Enabling poor rural people
to overcome poverty



Working Paper Series, La Follete School Working Paper No. 2010-004, November, Andrea Brandolini, Silvia Magri and Timothy M. Smeeding (2010)

The paper evaluates the measures of poverty that rely on indicators of household net worth. Two approaches are followed in the literature: income net worth measures and asset-poverty.

The most common criterion to define poverty in rich countries is the insufficiency of income relative to a pre-determined socially acceptable minimum level of income. In the U.S., a family and individuals are considered to be impoverished if the family’s total income before taxes is less than a threshold that varies according to family size and composition. The European Union (EU) measurement is different as it consists of persons with disposable income (after taxes) adjusted for family size below 60 percent of the median national income in each year. These different measurements are characterized by the absence of the role of assets in assessing poverty. However, assets and the lack of assets are important for measuring the material well-being and social exclusion that non-income poor people may face – it captures the other dimension of poverty. The income measure of poverty has been described as a very good proxy of the living standards of an individual / family by the authors, but it has its shortcomings. First, as the authors point out, income fails to represent the full amount of available resources as it excludes real and financial assets that individuals can rely on during adverse events. The second critique is that income does not take account the multiple dimensions of human well-being – aspects like adequate nourishment, clothing and shelter and social exclusion are ignored. The authors in this paper aim to study the significance of personal wealth in the analysis of poverty.
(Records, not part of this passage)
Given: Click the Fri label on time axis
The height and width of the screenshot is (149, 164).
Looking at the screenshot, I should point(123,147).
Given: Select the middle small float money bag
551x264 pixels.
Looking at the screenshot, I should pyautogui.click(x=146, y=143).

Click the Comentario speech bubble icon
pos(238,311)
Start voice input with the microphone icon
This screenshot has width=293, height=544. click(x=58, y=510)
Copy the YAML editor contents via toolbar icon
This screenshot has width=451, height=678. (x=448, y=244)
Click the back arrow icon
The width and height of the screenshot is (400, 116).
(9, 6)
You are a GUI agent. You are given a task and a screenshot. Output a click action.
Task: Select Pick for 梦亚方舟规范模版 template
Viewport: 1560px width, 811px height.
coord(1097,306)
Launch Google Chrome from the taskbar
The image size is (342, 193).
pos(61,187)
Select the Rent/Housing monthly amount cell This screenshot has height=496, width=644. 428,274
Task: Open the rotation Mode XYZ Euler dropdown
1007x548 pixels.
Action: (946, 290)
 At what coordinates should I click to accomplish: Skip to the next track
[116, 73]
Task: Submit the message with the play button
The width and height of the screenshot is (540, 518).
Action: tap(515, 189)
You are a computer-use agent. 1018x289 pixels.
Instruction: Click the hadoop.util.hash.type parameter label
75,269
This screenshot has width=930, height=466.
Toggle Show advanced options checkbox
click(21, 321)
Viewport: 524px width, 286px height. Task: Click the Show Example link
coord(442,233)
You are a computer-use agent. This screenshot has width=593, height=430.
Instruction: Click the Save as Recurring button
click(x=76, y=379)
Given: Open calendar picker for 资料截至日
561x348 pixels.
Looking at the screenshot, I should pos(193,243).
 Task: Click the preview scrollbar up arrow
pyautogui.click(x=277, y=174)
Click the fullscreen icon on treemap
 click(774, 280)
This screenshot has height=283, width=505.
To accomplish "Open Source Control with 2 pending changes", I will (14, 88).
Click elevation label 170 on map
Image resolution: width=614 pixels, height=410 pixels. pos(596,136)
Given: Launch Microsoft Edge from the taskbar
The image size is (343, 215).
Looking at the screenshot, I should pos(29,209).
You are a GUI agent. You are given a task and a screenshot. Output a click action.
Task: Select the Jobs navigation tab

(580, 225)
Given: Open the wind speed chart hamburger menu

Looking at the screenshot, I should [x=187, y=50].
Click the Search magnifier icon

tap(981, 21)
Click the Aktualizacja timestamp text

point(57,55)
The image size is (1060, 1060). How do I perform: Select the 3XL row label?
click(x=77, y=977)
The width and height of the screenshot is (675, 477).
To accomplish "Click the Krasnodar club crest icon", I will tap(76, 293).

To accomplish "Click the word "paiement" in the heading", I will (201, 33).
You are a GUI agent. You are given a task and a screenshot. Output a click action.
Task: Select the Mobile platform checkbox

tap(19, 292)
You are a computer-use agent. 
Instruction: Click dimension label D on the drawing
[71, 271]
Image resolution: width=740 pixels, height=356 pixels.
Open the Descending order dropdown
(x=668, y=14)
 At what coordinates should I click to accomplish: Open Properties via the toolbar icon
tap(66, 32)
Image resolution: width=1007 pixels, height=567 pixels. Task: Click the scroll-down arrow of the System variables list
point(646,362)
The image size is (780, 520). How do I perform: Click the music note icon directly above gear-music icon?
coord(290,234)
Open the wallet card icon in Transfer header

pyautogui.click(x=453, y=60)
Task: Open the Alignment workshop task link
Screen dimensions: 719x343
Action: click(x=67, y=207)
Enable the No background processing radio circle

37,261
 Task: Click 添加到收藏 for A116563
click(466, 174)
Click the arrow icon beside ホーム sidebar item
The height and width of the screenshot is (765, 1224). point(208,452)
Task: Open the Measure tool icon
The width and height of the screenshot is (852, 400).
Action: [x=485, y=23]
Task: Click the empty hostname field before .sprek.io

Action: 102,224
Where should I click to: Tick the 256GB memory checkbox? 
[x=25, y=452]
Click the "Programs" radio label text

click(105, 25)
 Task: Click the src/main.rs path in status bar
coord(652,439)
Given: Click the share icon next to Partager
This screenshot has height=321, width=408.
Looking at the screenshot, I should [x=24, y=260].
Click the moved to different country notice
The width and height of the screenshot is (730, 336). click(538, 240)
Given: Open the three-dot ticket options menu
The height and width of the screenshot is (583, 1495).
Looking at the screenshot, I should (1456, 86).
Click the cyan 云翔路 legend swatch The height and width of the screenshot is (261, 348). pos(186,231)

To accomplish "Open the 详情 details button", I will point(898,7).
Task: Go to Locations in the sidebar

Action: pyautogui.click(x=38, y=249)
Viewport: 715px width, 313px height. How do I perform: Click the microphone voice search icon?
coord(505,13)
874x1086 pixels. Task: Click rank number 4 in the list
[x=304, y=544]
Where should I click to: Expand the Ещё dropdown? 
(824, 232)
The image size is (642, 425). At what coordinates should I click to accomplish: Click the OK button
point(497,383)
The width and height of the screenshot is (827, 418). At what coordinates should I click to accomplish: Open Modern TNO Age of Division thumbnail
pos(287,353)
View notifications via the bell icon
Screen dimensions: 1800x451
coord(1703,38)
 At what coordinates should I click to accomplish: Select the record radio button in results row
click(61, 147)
The authors state that assets and liabilities are very important to maintain consumption when income is unstable.  Such assets and liabilities act as insurance and are complements to the access to private and public insurance mechanisms.

As such, wealth accumulation through such “precautionary savings” has been described as the primary means for households to insure against income instability.

The authors construct a measure of asset-poverty, where a consumer is asset-poor whenever his/her wealth holdings are not enough to secure the socially defined minimum standard of living for a given period of time. The researchers clarify that such an asset-based measure refers to vulnerability rather than poverty. The asset-based measures of poverty were based on the Luxembourg Wealth Study (LWS) database. The database provides data on household income and wealth for ten rich countries. The authors use three wealth variables such as total financial assets, total debt and income-net worth. For each country they define two types of income poverty thresholds, where the first one is a standard relative poverty line set at 50 percent of the national median of disposable income.

The second measure is called the “US-PSID poverty line” and it is constructed by taking half of the median of income poverty line and converting the dollar amount to other currencies. Both these thresholds serve as reference points for the asset-based measure as well.

The researchers find that poverty incidence varies according to both the poverty measure and the measure of income net-worth. They find that income poverty is higher for the subgroup whose household heads are aged 55 and over. The findings held for population in Finland and the U.S., but lower in Italy and Germany.

The authors believe that the income-net worth indicator reveals this finding because households aged 55 and over tend to have low or no mortgage in these countries.

Another significant finding was that there is a narrowing of the relative national poverty line between the U.S. and the European countries, indicating that North American elderly people are relatively richer when income-net worth is used as the measure of well-being. In the case of the US-PSID lines, Sweden ranks at the bottom of the poverty measure along with Finland and the UK and Canada are close to the top. Using both the US-PSID poverty line and the relative poverty line, the authors reveal that Norway is the least poor country and most nations have around 20 percent to 30 percent of their populations who are both income and asset poor.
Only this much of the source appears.